Friday, January 12, 2007

Integration Bans Then and Now

At this week’s Consumer Electronics Show, FCC Chairman Kevin Martin took a hard line against postponing implementation of the set-top box integration ban scheduled to take effect this July. The integration ban is the regulatory mandate that prevents cable operators and other multichannel video service providers such as Verizon from selling or leasing devices that integrate both security and non-security functions. I have argued there are many reasons why the costs of implementing the ban outweigh the consumer benefits. You can read my views here and here and weigh them for yourself.

But there is one oft-repeated canard, perhaps even superficially appealing at first blush, offered by integration ban supporters that needs to be put to rest. The canard goes like this: The FCC required telephone companies to separate their transmission service from customer premises equipment (CPE) and the result was a burgeoning, competitive CPE market. What was good for Ma Bell with regard to mandating separation of service and equipment will be good for today’s multichannel video providers and consumers.

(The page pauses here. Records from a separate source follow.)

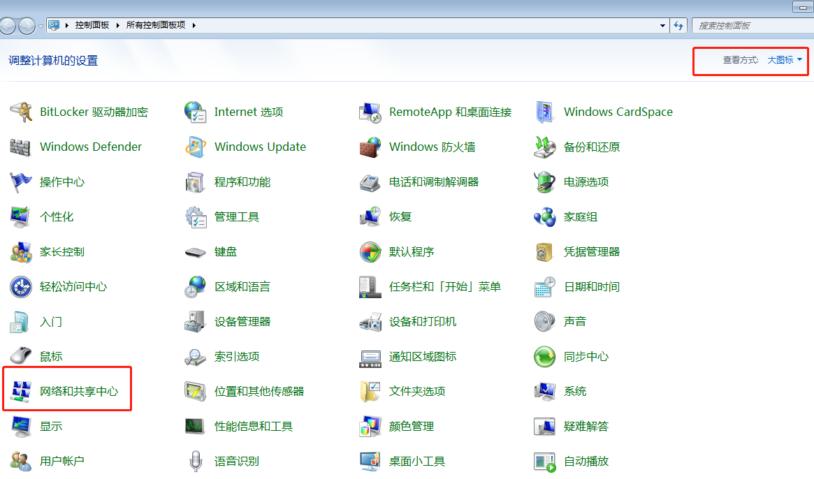The image size is (814, 479).
Task: Navigate to 控制面板 via breadcrumb
Action: [93, 25]
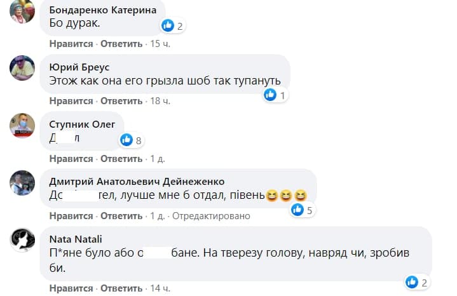The width and height of the screenshot is (457, 296).
Task: Click Nata Natali's cat avatar
Action: [22, 239]
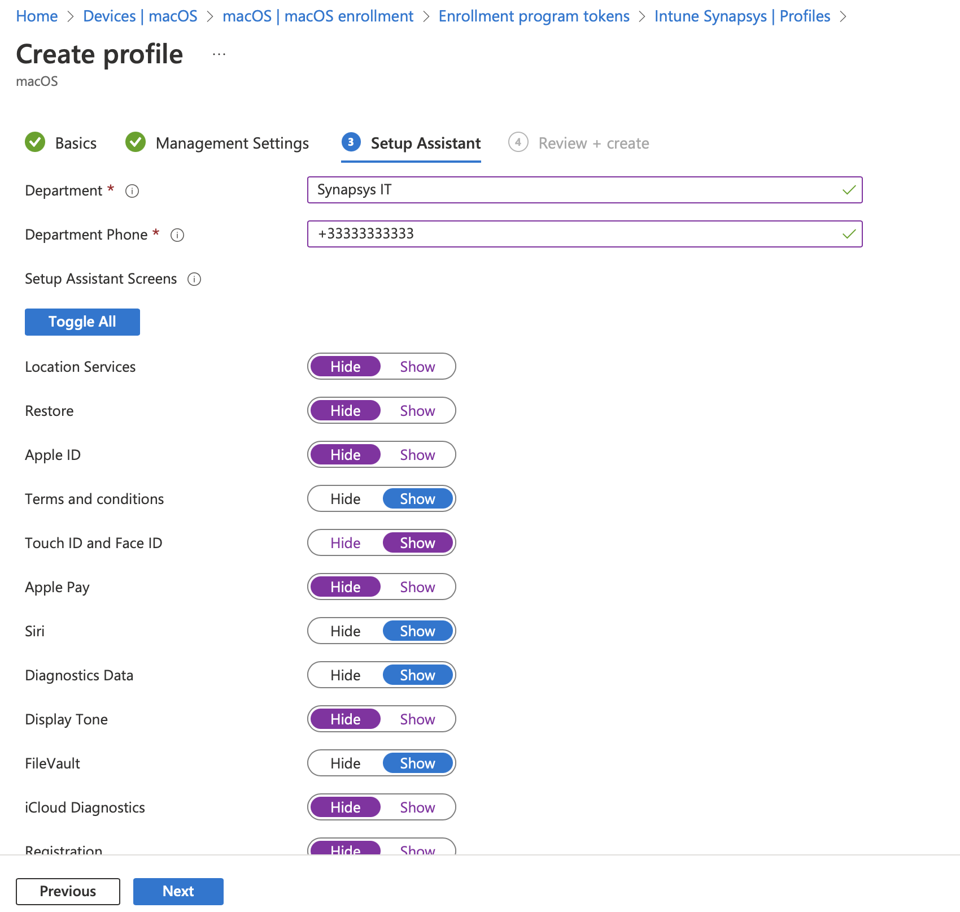Click the Setup Assistant Screens info icon
Image resolution: width=960 pixels, height=912 pixels.
(194, 279)
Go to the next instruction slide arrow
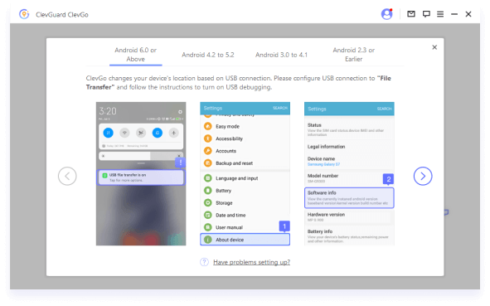Screen dimensions: 490x306 point(423,177)
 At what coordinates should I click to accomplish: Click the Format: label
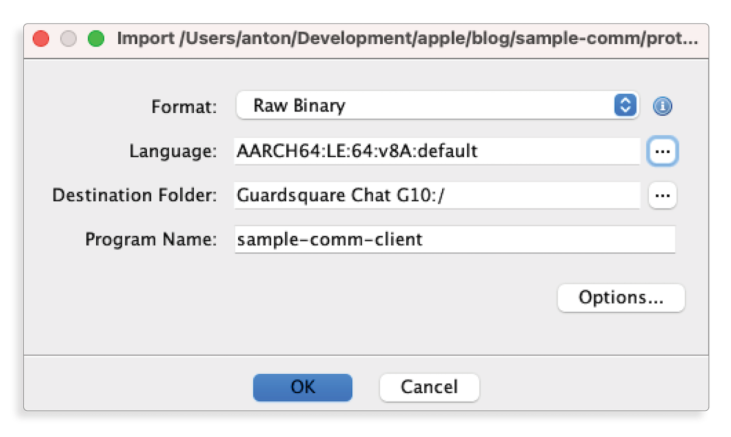click(x=184, y=107)
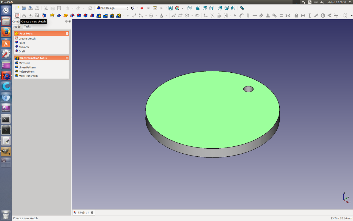Click the What's This help icon

click(133, 8)
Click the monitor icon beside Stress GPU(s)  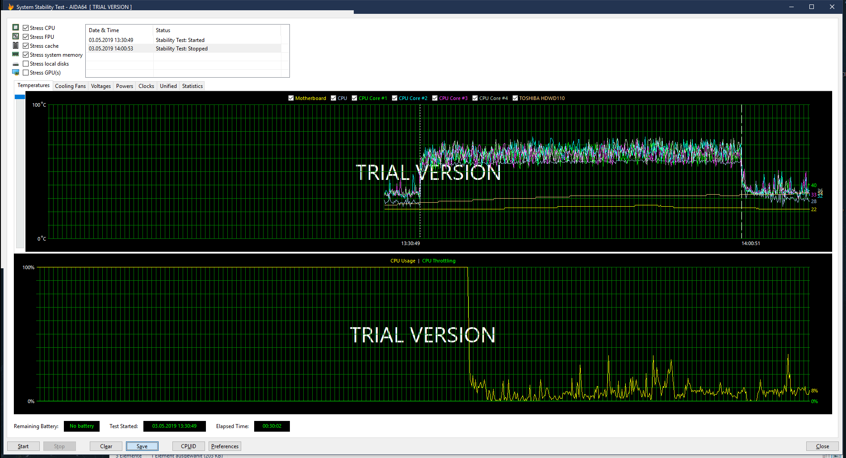pyautogui.click(x=16, y=72)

Unfortunately, Kevin Martin picked up this refrain at the CES. He even quoted Consumers Union, which rarely has encountered any regulatory mandate that it doesn’t think should be made even more stringent, to the effect that in the days before the CPE unbundling mandate, “consumers had to pay a lot of money for any ugly black rotary phone that only did one thing.”

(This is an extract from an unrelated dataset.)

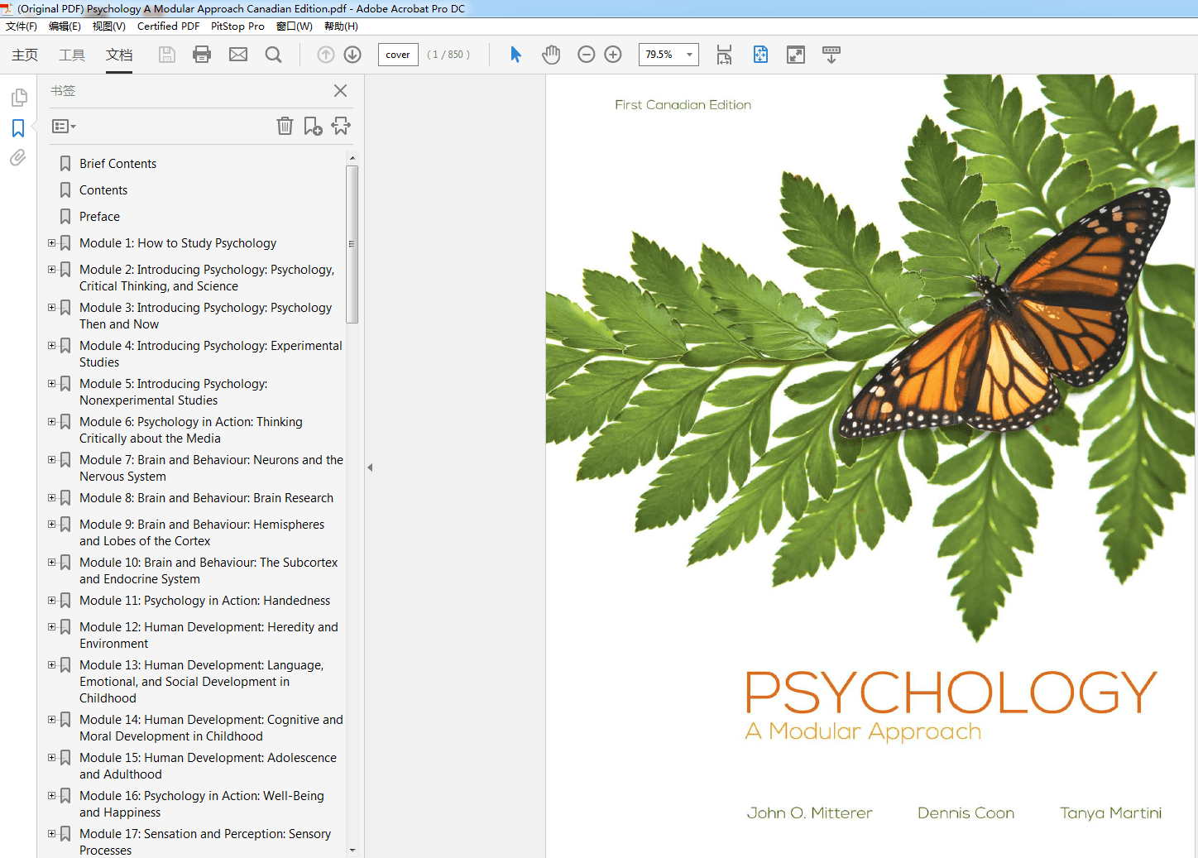The height and width of the screenshot is (858, 1198).
Task: Delete selected bookmark with trash icon
Action: tap(285, 126)
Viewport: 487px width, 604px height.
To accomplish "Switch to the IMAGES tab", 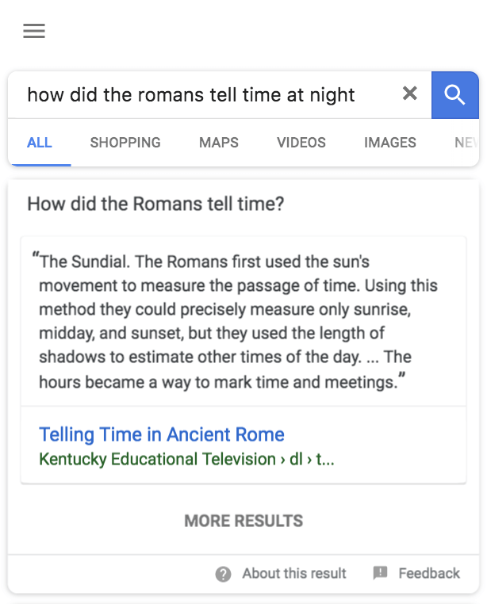I will pyautogui.click(x=390, y=143).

It’s easy to beat up on ugly black rotary phones. Having grown up with one, and a party line to boot, I’m tempted to do so myself sometimes. But having grown up with a black phone and a party line, I’m (unfortunately) old enough to know there is a world of difference between the telecom environment in the 1960s and 1970s when the CPE integration ban was promulgated and today’s environment. In short, it is the difference between a mostly monopolistic analog era and a digital era characterized by increasingly robust competition. It almost certainly made sense in Ma Bell’s heyday to require the separation of transmission service and CPE because Ma Bell possessed monopoly power in both markets. It had the incentive and ability to stifle the development of an independent CPE market.

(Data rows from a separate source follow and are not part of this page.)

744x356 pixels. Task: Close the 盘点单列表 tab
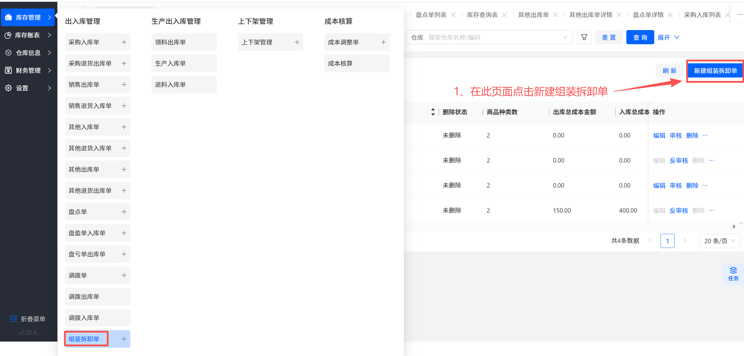tap(453, 15)
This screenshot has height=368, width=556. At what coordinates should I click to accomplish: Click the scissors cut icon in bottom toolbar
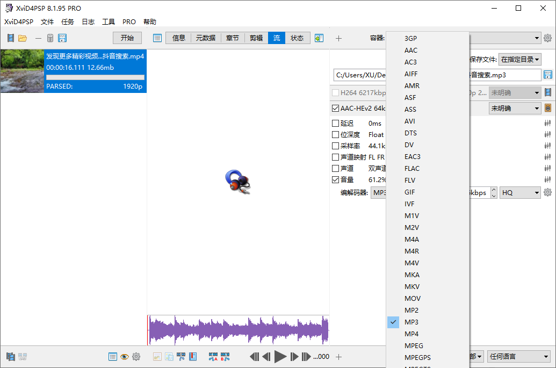point(181,357)
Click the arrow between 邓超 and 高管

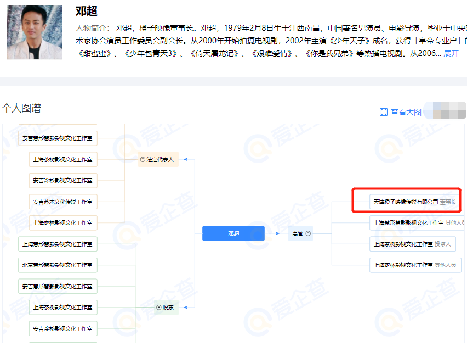tap(277, 233)
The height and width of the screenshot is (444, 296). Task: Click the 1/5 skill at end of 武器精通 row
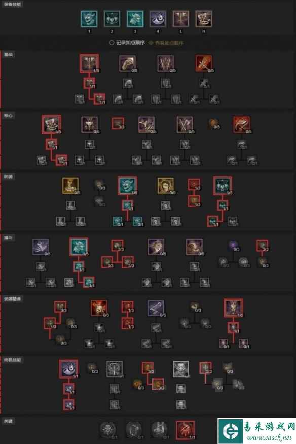[233, 308]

That was then and this is now. The multichannel video market is fast becoming robustly competitive, especially with new entrants such as Verizon and AT&T challenging the incumbent cable and satellite operators. And truth be told, the multichannel video market is just one segment of the larger digital broadband market, a market in which consumers are being offered, and apparently demanding, a bundle of voice, video, and Internet services, and often equipment, as part of a package. Here is what the FCC said in early 2002 in its Wireline Broadband proceeding: “As we have noted in the past, broadband is evolving across multiple electronic platforms as traditional wireless, cable, satellite and wireline providers have expended substantial investments in broadband capable infrastructures.”

It cannot be seriously maintained, although Consumers Union might still try to do so, that in the five years since 2002 that the broadband market, of which video is just a part, has not become even more competitive with the continuing build-out of multiple digital platforms. In other words, today’s market resembles the market Ma Bell faced at the time of the CPE integration ban about as much as I resemble George Clooney, Patrick Dempsey, or Sean Penn. In other words, (unfortunately again) not at all.

What does this mean for telecom policy? It means that in the current competitive environment, all MVPD providers have incentives not only to allow, but to encourage, the use of whatever equipment will maximize the value of their service platform in the eyes of consumers. Having invested billions of dollars in upgrading their networks to provide an array of digital services, the broadband service providers cannot afford to do otherwise. They simply will not be able to foist on consumers equipment that consumers do not want.

So, don’t tell me about ugly black rotary phones from the original Beach Boys era. That was then and this is now.

On many broadband issues, and especially most recently in trying to resist new net neutrality mandates, FCC Chairman Kevin Martin deserves much credit for forcefully and effectively articulating a vision of allowing broadband to flourish in an environment unburdened by costly and unnecessary regulations. With that record in mind, and armed with the discretion Congress granted the Commission to waive or sunset the equipment regulations, I would urge rethinking the set-top box integration ban in the context of today’s competitive broadband environment.